Many HW TnL engine before the consumer revolution were actually embedded CPU(s) dedicated to the task to offload the main CPU
It was common for i960, DSP or the Sony design (PS2 Vector Units). (In the Dx5/6 I remember at least one of the smaller vendor talked to us about a prototype card they were working on which had an extra x86 cpu dedicated to TnL on the graphics card).

Building a dedicated hardware block or chip to do FPU math faster than an Intel CPU was difficult. The Pentium Pro/P2/P3 floating point units were cutting edge monsters for the time and killed many a CPU workstation chip design.

S3's attempt was buggy and unusable, PVR did succeed but it was too costly for the consumer market at the time (eventually powering the iPhone). 3DFX never shipped one.

The two vendors who actually shipped one are both still here (ATI and NVIDIA), its also why the Fixed Function HW TnL was such a short era. Once you have the math units, its was fairly trivial to add more complex control logic and get vertex shaders which is what happened.

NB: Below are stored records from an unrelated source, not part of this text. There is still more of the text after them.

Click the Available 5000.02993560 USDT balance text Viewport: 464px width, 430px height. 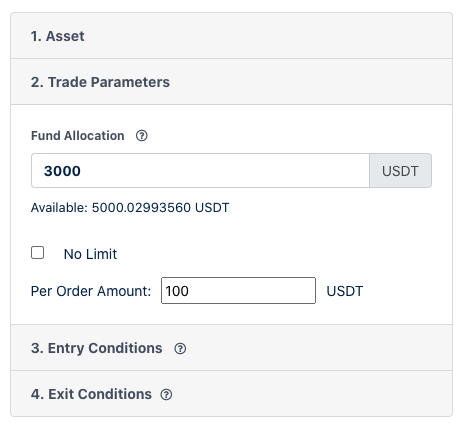pyautogui.click(x=130, y=207)
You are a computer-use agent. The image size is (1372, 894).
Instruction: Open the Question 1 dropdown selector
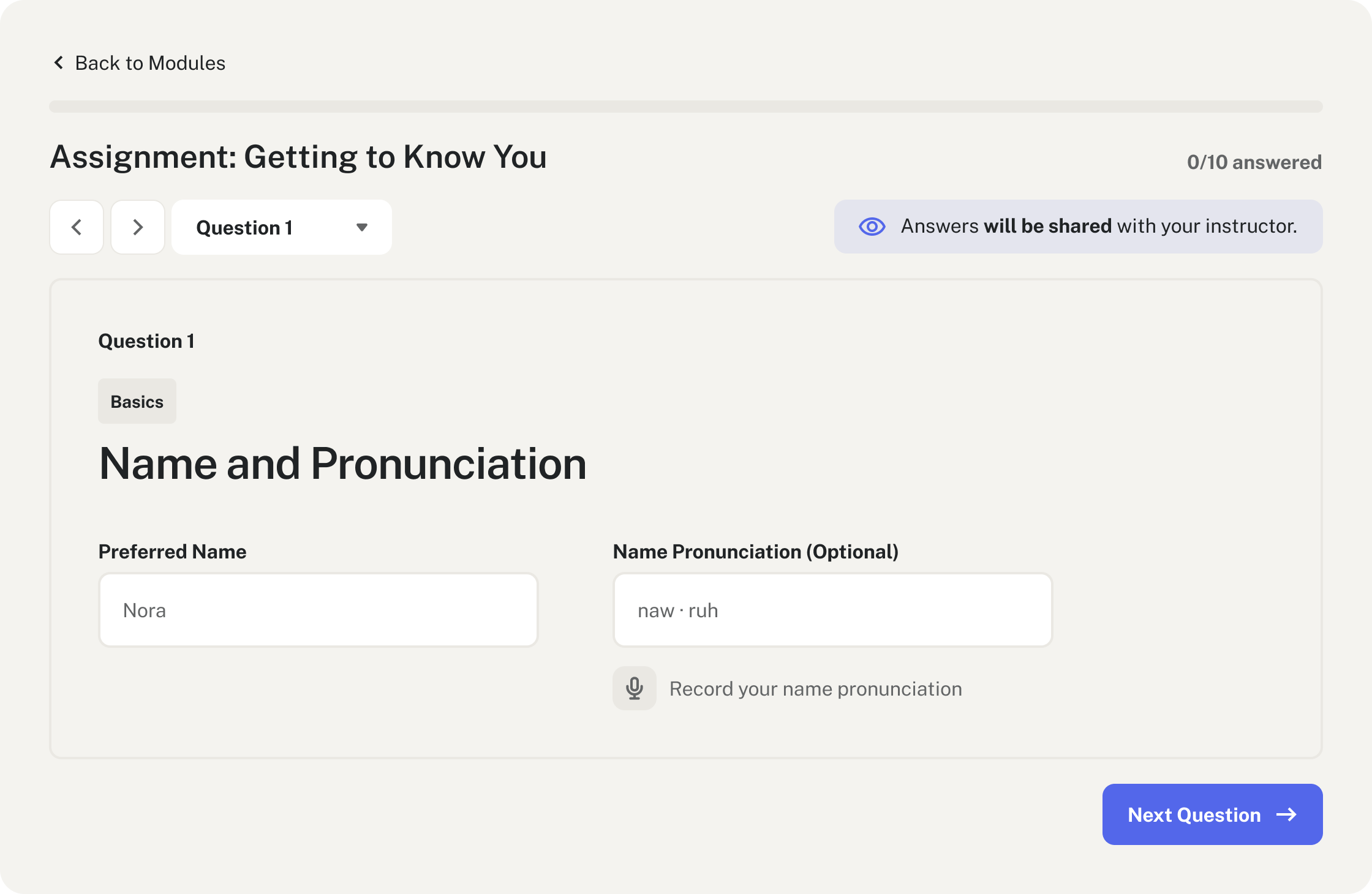coord(282,227)
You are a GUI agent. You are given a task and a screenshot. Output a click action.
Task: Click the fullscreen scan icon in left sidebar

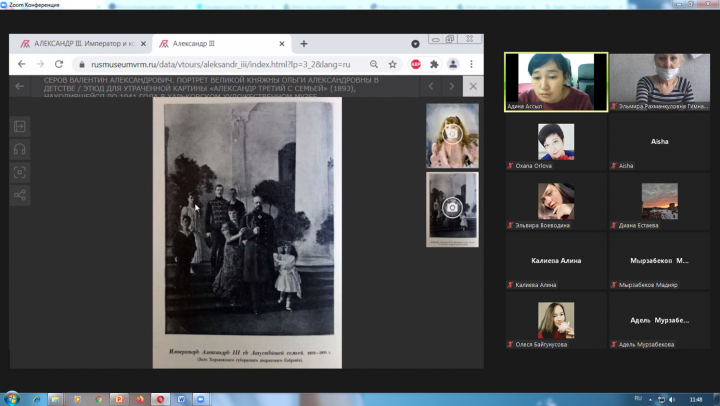tap(20, 172)
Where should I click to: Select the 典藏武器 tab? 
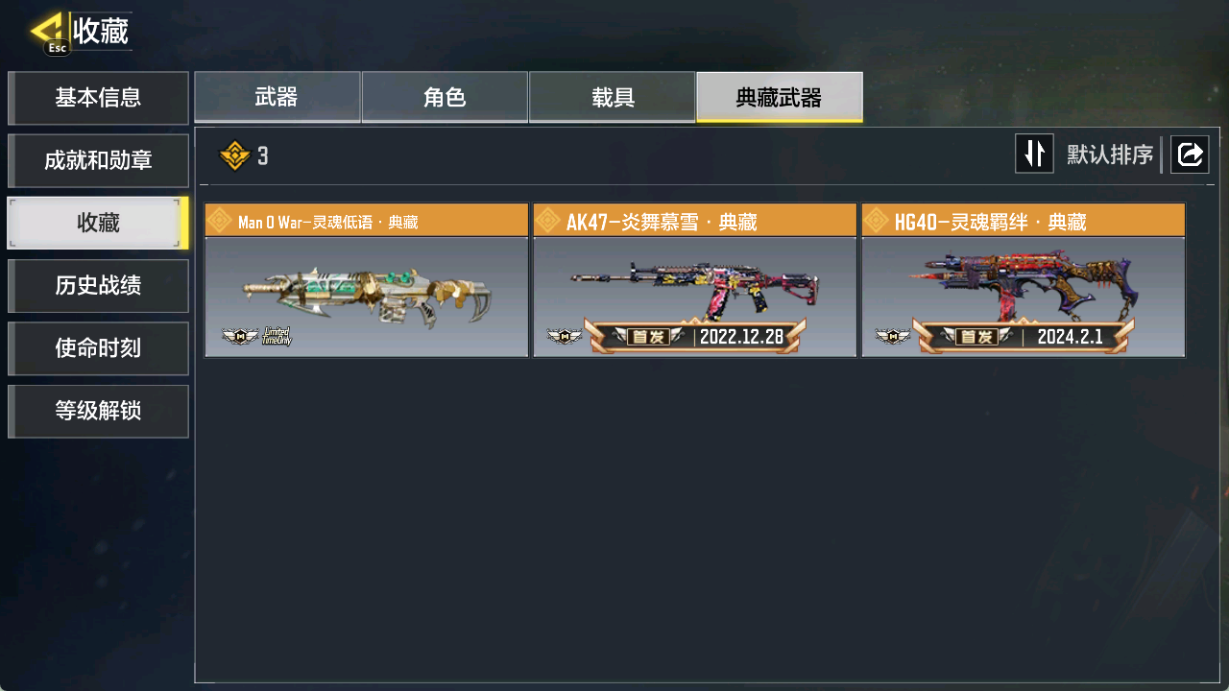[779, 97]
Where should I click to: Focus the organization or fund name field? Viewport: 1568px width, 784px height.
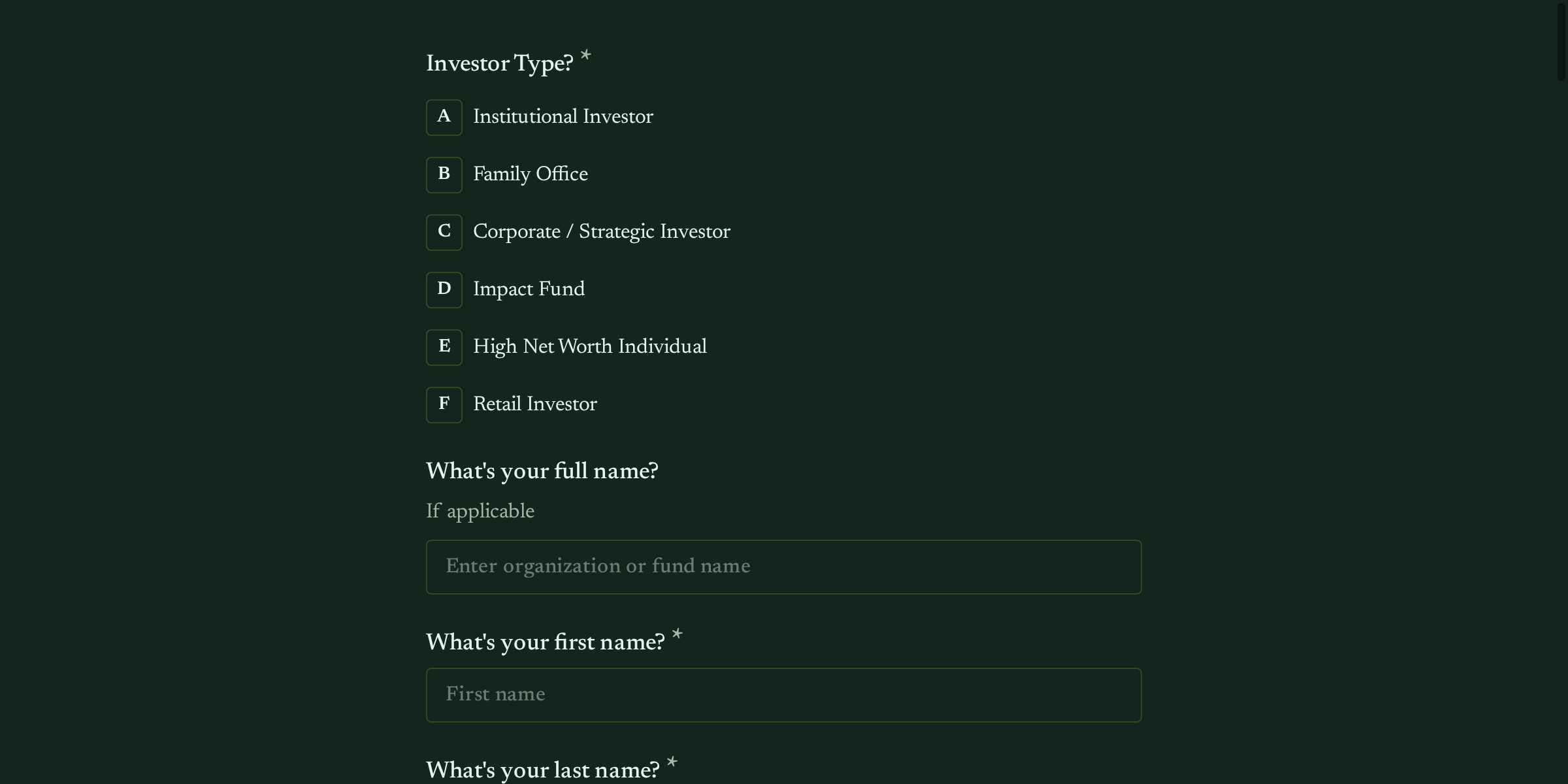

Note: ARTX did also succeed with a custom HW TnL + raster engine design (for Nintendo), so ATI brought them just before it shipped (why Gamecube has a made with ATI sticker on). This has a massive influence on the next big step, NVIDIA evolved the GF design up to and including the GFFX. Whereas ATI with two successful design teams, were able to work on a clean design giving us the legendary R300 based chips.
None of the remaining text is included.